IV DOMINGO DE CUARESMA
CRISTO, LUZ DEL MUNDO
Por Nuestro Párroco, P. Carmelo Jiménez
Este cuarto domingo de cuaresma se distingue por la Misericordia de Dios a favor de su pueblo. La alegría, manifestada en la luz y el valor de lo sin valor.
“-¿Son éstos todos tus hijos?- Él respondió: -Falta el más pequeño, que está cuidando el rebaño-” (1 Sm 16: 11a). La primera lectura nos relata la unción de David. Es un relato que quiere ofrecernos el fracaso de la monarquía de Saúl y el ascenso, desde lo más humilde, de David al trono. Dios elige a David porque es el más pequeño, el que menos intereses tiene en todo esto, en su corazón no existía ningún anhelo de ser rey por saberse el ultimo. El autor sagrado deja en claro que lo que a Dios le interesa no es la monarquía sagrada, sino que el rey sea justo y bueno con los que no tienen defensa. Por eso, nos recuerda el origen sencillo y humilde del pastor… que llegó a ser rey. Y eso no se debería olvidar nunca.
Como es sabido, casi todos los pasajes evangélicos que se escuchan en el tiempo de cuaresma, ciclo A, son muy densos en sus contenidos. La Iglesia nos presenta un pasaje de San Juan, que es rico en significado pero polémico.
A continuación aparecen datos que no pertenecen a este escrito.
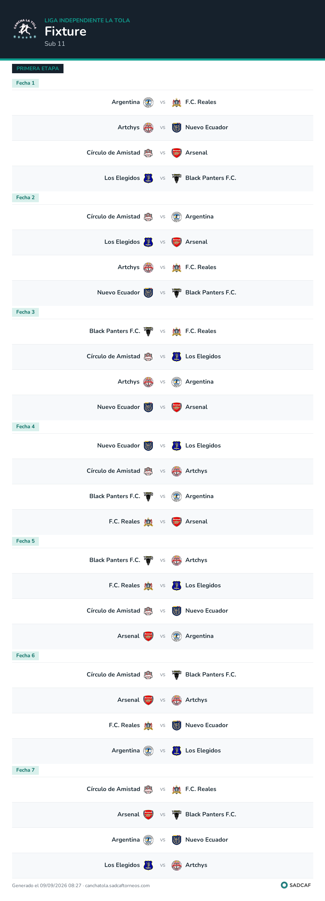
Task: Click the LIGA INDEPENDIENTE LA TOLA heading
Action: pos(87,20)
Un signo y un diálogo, en polémica con los judíos, nos presenta a Jesús como revelador de Dios que va destruyendo muchas cosas y concepciones que se tenían sobre Dios, sobre la vida, sobre la enfermedad, sobre el pecado y sobre la muerte. “Jesús vio al pasar a un ciego de nacimiento, y sus discípulos le preguntaron: ‘Maestro, ¿quién pecó para que éste naciera ciego, él o sus padres?’” (Jn 9: 1-2). San Juan, en su relato, enfrenta al hombre ciego de nacimiento con los fariseos, que son los que deciden sobre las cuestiones religiosas. El ciego de nacimiento, en la mentalidad judía es alguien inaceptable, debía tener una culpabilidad, sea personal o bien heredada de sus padres o antepasados. Los símbolos que componen este relato son: el barro de la tierra, la saliva, el sábado, el envío a la piscina de Siloé… Todo eso nos muestran a un Jesús que domina la situación, en nombre de Dios, para dar luz, para dar vida y para mostrarse como la luz del mundo.
“¿Para qué quieren oírlo otra vez? ¿Acaso también ustedes quieren hacerse discípulos suyos?” (Jn 9: 27b). Jesús elige un proceso en el que se debía enseñar cómo recibir y vivir la luz de la fe, y que les llevaría necesariamente a enfrentarse con el misterio de las tinieblas de los que no lo aceptan. El ciego que llega a ver, que al principio no sabe quién es Jesús, poco a poco va descubriendo lo que Jesús le ha dado, y lo que los fariseos le quieren arrebatar. Se convierte en el centro de la polémica: este pobre hombre que ha venido ciego al mundo tiene que elegir entre una religión de vida, de luz, de felicidad, o una religión de muerte, que le proponen los fariseos, a quienes les duele más que el hombre haya sido liberado en sábado, que el que pueda asomarse a la luz de la vida.
“Dicho esto, escupió en el suelo, hizo lodo con la saliva, se lo puso en los ojos al ciego y le dijo: ‘Ve a lavarte en la piscina de Siloé’ (que significa ‘Enviado’)” (Jn 9: 6-7). El mandato de ir y lavarse en la piscina de Siloé, no es otra cosa que sumergirse en la vida del enviado. Recordemos que el enviado es el mismo Jesús. Entonces, podemos decir que aquel hombre no es curado o salvado, por la saliva y el barro, sino por lavarse, sumergirse en el misterio de la vida del Señor. Los vecinos, los parientes, los que le conocían en su ceguera y en su pobreza se asombran de aquel acontecimiento. Ha sucedido algo maravilloso, porque lo que viene de Dios no es comprendido más que por la fe. Toda aquella gente no podía comprender, ya que se necesitan otros ojos distintos para mirar lo que ha sucedido. Para ellos sólo existe una respuesta: Jesús: “¿Entonces también nosotros estamos ciegos?” (Jn 9: 40b).
En el ciego de nacimiento están todos los hombres sumergidos en la tiniebla hasta que Cristo trae el conocimiento que ilumina: la ceguera es la experiencia de las falsas seguridades de los judíos y del mundo. Pidamos a Dios nos conceda la libertad de espíritu para poder ver, con ojos de fe, y proclamar con alegría que Jesucristo es nuestro Dios y Salvador, la Luz del mundo.